Prompts are versioned, tagged, and linked to traces automatically.

4. Inspect from the CLI

zeroeval traces list --start-date 2025-01-01
zeroeval judges list
zeroeval prompts list

Installation

pip install zeroeval            # Core SDK
pip install zeroeval[openai]    # OpenAI auto-instrumentation
pip install zeroeval[gemini]    # Google Gemini
pip install zeroeval[langchain] # LangChain
pip install zeroeval[langgraph] # LangGraph
pip install zeroeval[all]       # Everything

Integrations are detected and instrumented automatically.


Authentication

Interactive (recommended):

zeroeval setup

Saves your API key and resolves your project automatically. You're ready to go.

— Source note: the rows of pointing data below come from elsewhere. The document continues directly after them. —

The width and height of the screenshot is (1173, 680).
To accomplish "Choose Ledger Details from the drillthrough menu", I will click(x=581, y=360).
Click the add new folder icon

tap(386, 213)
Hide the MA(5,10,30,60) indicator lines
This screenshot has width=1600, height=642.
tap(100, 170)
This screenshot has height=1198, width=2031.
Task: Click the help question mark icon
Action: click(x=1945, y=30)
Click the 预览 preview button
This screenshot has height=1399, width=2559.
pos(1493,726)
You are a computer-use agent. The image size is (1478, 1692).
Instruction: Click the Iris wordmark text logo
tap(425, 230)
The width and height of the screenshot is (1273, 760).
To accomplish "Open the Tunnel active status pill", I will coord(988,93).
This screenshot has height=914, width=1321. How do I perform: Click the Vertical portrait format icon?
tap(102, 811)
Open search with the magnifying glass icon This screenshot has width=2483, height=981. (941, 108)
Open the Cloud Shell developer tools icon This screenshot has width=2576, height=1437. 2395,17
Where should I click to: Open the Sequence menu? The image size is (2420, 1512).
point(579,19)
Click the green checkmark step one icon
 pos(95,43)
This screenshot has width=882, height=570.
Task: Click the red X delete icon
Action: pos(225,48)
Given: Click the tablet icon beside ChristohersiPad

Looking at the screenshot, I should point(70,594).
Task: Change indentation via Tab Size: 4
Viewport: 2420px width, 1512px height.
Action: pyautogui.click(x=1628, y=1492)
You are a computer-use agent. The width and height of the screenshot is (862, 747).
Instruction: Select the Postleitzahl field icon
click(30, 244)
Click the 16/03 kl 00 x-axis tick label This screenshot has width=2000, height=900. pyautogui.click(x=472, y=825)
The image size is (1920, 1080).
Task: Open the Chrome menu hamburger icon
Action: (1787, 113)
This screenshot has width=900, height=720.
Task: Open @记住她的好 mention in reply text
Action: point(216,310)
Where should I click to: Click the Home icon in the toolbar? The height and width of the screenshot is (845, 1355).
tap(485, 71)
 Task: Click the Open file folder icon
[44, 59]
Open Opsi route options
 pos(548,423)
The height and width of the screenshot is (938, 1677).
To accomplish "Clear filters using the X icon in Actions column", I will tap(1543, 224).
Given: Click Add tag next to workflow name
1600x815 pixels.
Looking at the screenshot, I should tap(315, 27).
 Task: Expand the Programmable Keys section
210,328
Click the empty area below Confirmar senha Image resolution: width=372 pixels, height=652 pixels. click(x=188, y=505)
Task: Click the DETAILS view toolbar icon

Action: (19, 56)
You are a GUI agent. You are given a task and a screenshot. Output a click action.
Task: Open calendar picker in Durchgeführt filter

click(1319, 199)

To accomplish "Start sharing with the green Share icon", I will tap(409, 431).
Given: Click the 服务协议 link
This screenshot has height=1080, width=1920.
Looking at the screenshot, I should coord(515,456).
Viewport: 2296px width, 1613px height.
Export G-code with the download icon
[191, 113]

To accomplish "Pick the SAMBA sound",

Non-interactive (CI, agents):

zeroeval auth set --api-key sk_ze_...

In code:

import zeroeval as ze
ze.init(api_key="sk_ze_...")

Resolution order: explicit flag > environment variable (ZEROEVAL_API_KEY, ZEROEVAL_PROJECT_ID) > CLI config (~/.config/zeroeval/config.json).


Tracing

The SDK traces AI calls with a Session > Trace > Span hierarchy.

import zeroeval as ze

ze.init()

# Decorator-based tracing
@ze.span(name="process-ticket")
def process_ticket(ticket_text: str):
    # your logic here
    return result

# Context manager
with ze.span(name="embedding-step"):
    embeddings = get_embeddings(text)

# Manual spans
span = ze.start_span(name="retrieval")
results = search(query)
span.end()

# Tags for filtering in the dashboard
ze.set_tag("trace", {"environment": "production", "model": "gpt-4o"})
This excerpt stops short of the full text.